Dataset entries:

◇ ◇ ◇ ◇ ◇

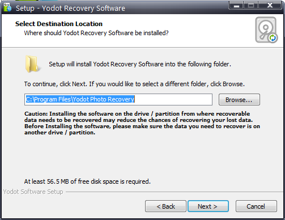The height and width of the screenshot is (220, 285).
Task: Click the setup installer icon in title bar
Action: (x=7, y=7)
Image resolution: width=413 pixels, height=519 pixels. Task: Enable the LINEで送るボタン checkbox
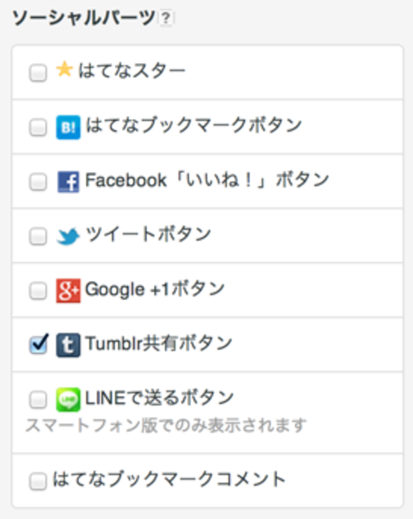(x=38, y=399)
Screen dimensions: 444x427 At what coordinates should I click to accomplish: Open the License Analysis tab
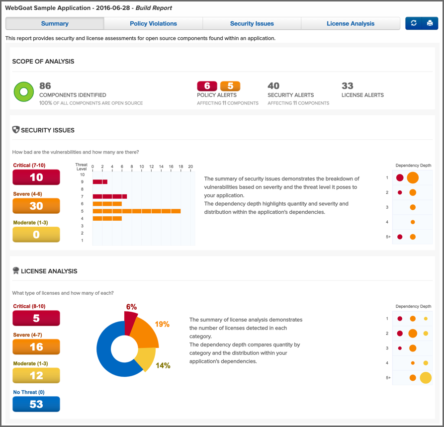(351, 23)
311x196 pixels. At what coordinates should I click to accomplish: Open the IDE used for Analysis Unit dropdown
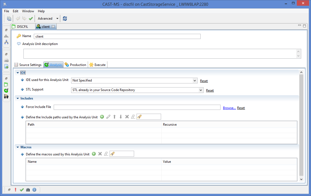pos(195,80)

◇ ◇ ◇ ◇ ◇

Exercise directions »
Leave out the pictures and copy exactly the lines from the one with "Image resolution: width=413" through the last line of the records above.

Solution to the problem »
Image resolution: width=413 pixels, height=519 pixels. Task: Enable the LINEで送るボタン checkbox
(x=38, y=399)
Screen dimensions: 444x427 At what coordinates should I click to accomplish: Open the License Analysis tab
(351, 23)
311x196 pixels. At what coordinates should I click to accomplish: Open the IDE used for Analysis Unit dropdown
pos(195,80)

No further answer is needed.